All signs point to rough negotiations over the debt limit when Congress returns in September.
And yes, you have seen this movie before.
In case you forgot
When the federal government runs a deficit and needs to borrow money, it generally issues U.S. Treasury bonds to make up the difference between what it collects in revenue and spends on services. Ever since World War I, Congress has set a limit on Treasury borrowing. That limit — or debt ceiling — has always been raised once it’s hit.
In July 2011, the Treasury was set to run out of its ability to borrow money. Newly ascendant congressional Republicans, led by the tea party, used that deadline to push an agenda featuring massive spending cuts. And, they threatened to not pass a debt ceiling increase unless it was tied to their budget proposals.
Which was strange.
The debt limit, after all, doesn’t actually appropriate money, but rather allows the government to borrow money to pay for the things Congress has already approved.
No deals could be reached, and market observers were frightened. President Barack Obama gave a prime-time speech and described the gambit as “a dangerous game that we’ve never played before.”
Just ahead of an Aug. 2 deadline, the two sides compromised and the ceiling was lifted, narrowly averting a fiscal disaster.
The fallout last time
But the fight was not without damage.
The S&P 500 stock index fell 14.3 percent from July 2011 to September that year. And, Standard & Poor’s lowered the nation’s credit rating, citing political dysfunction. As a result, a U.S. Government Accountability Office report found that the fight increased borrowing costs for the federal government by $1.3 billion that fiscal year.
There were expectations that consumers would be hit with higher interest rates, but that didn’t happen.

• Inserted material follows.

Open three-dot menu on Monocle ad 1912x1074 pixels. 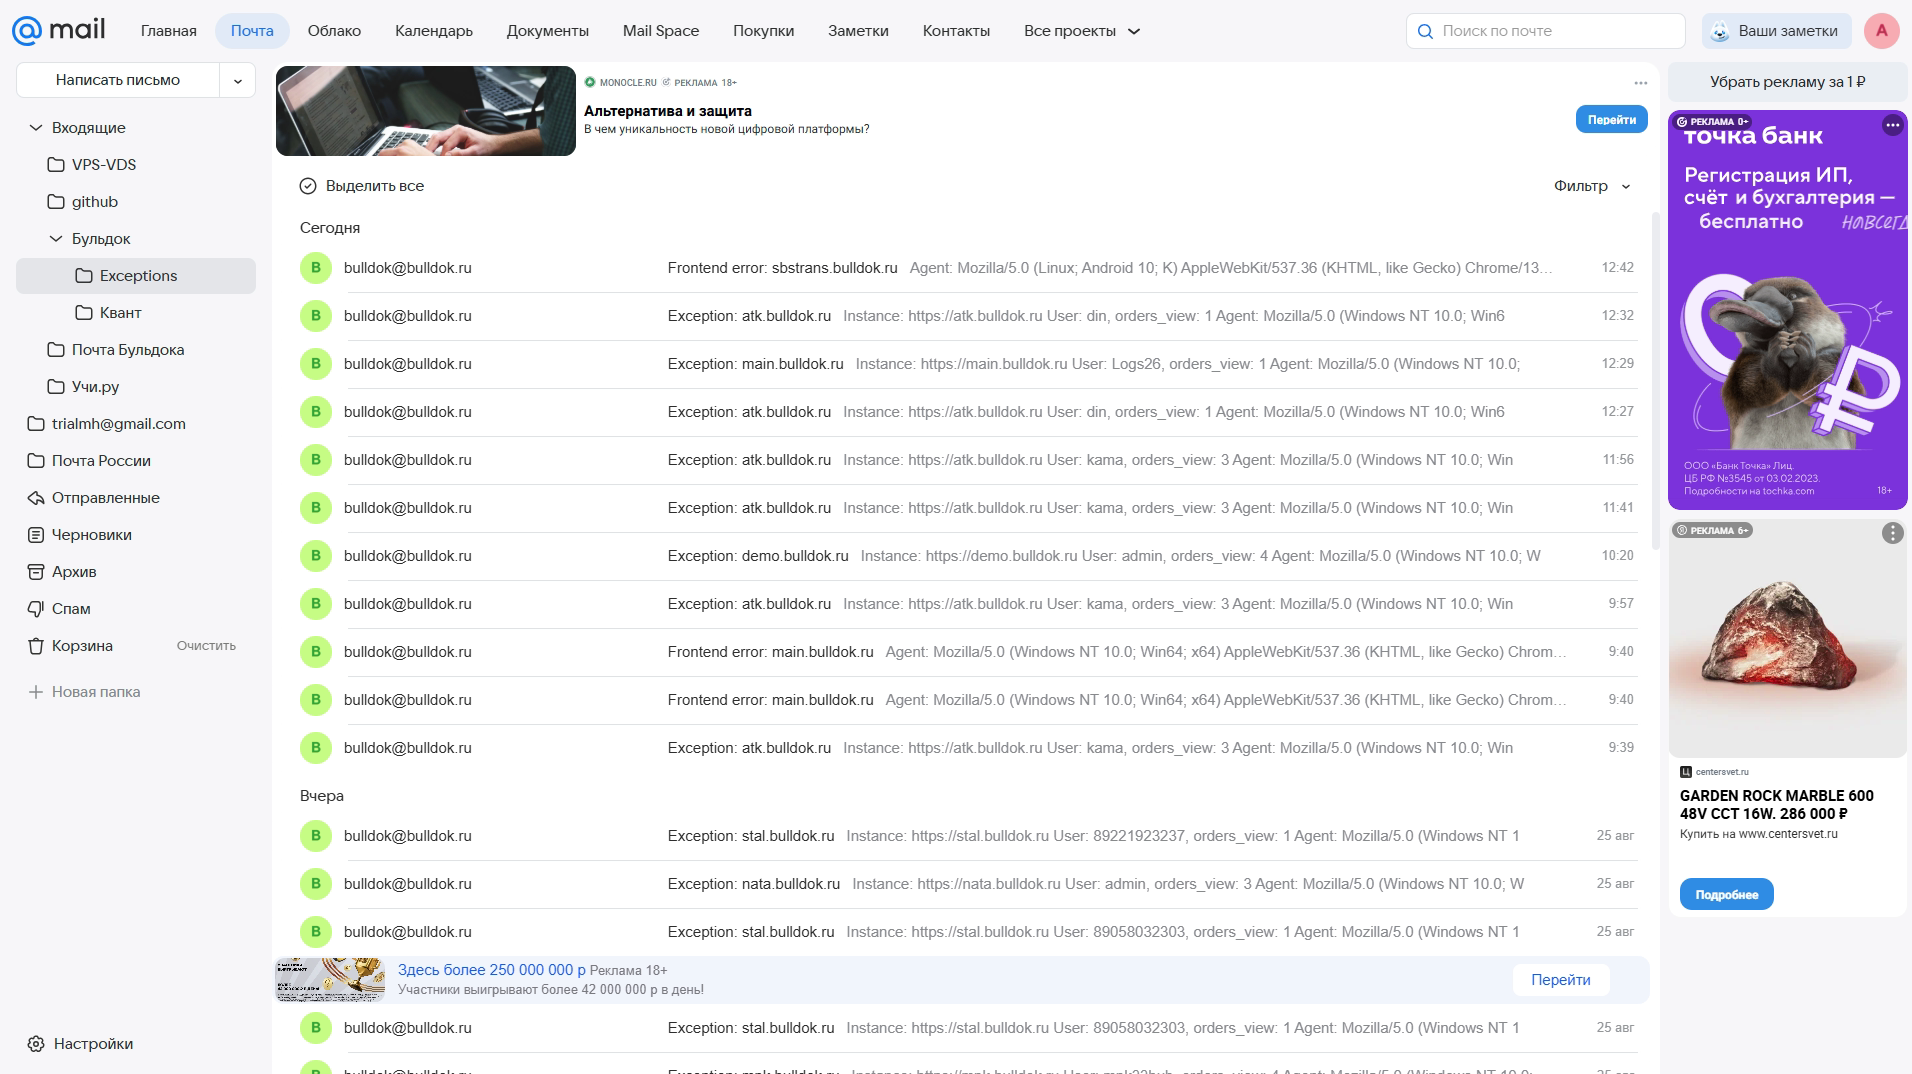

The thinking was: Who would want to buy U.S. government debt if Congress might arbitrarily decide not to pay it? But investors actually bought more U.S. debt, because they didn’t know where else to park their cash in a time of uncertainty. So bond prices went up, and yields — which influence mortgage rates and other interest rates paid by consumers — went down. (Bond prices and yields are inversely related.)
The risks this time
When summer recess ends and the current Congress heads back to Washington next month, the most conservative lawmakers — members of the House Freedom Caucus – are poised to use the debt limit debate to make a new push for significant spending cuts.
Prepare yourself for stock market declines as the drama heats up. You may be lulled into a false sense of tranquility given the market’s current lack of volatility. It’s important to stay invested – you don’t want to try to time events – but realize that some declines are inevitable from time to time.
So, don’t check your 401(k) balance.
If the debt limit isn’t raised, investors may sell Treasury bonds, pushing up their yields. That could raise the borrowing costs for mortgages and credit cards.
And remember, the debt limit showdown will likely dovetail with the Federal Reserve’s plan to shrink its unprecedented $4.5 trillion balance sheet of bond holdings, putting more downward pressure on bond prices and more upward pressure on interest rates.
The hope is that a deal can be reached, as in 2011. (And in subsequent cliffhangers in 2013 and 2015.)
But in today’s political climate, anything seems possible — especially given a statement by one particularly prominent politician.
I cannot believe the Republicans are extending the debt ceiling—I am a Republican & I am embarrassed!
— Donald J. Trump (@realDonaldTrump) January 23, 2013
“I cannot believe the Republicans are extending the debt ceiling — I am a Republican & I am embarrassed!”
That was a 2013 tweet by Donald Trump.